▼
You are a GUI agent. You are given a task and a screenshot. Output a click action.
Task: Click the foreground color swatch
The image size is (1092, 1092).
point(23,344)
▲
▼
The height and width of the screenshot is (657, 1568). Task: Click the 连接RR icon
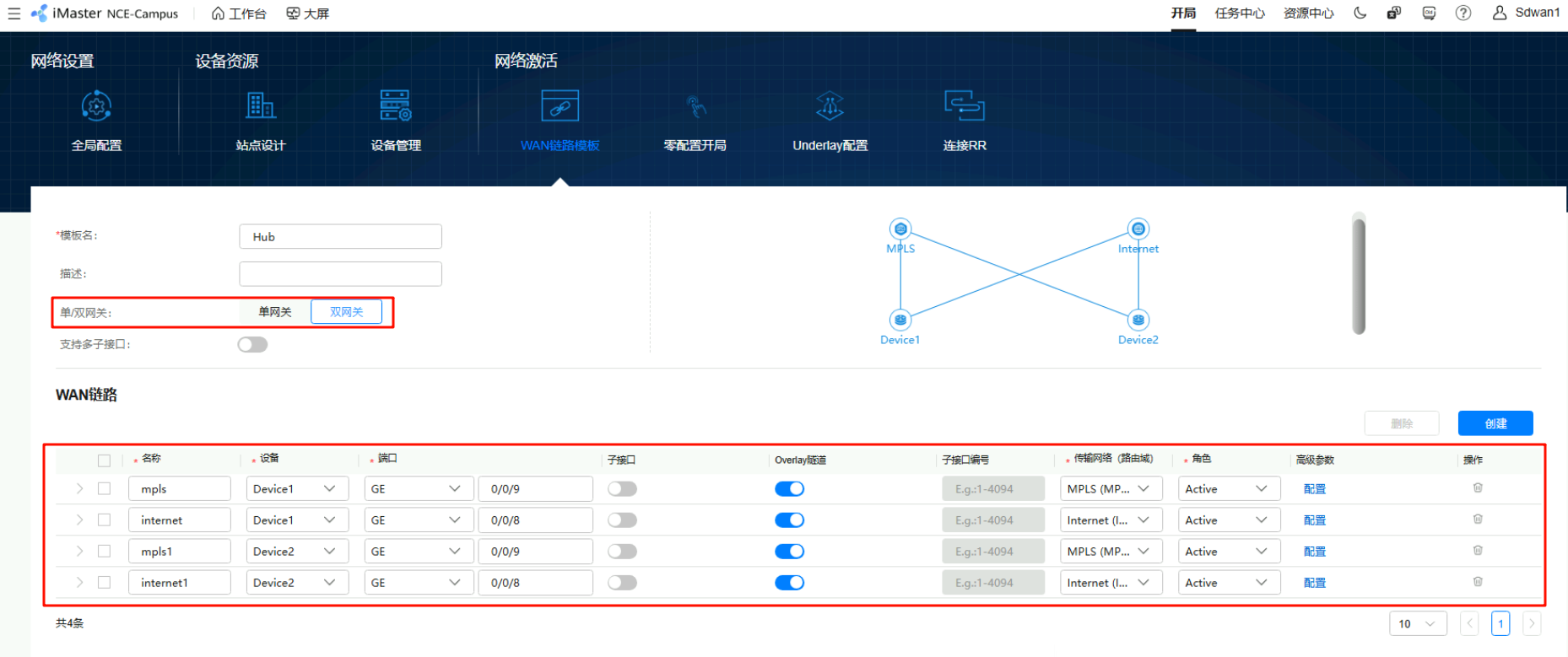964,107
▲
## Task description
Retype the lines from the line with "You are a GUI" up to and including the line with "point(23,344)", keeping every character the same.

## Answer
You are a GUI agent. You are given a task and a screenshot. Output a click action.
Task: Click the foreground color swatch
The image size is (1092, 1092).
point(23,344)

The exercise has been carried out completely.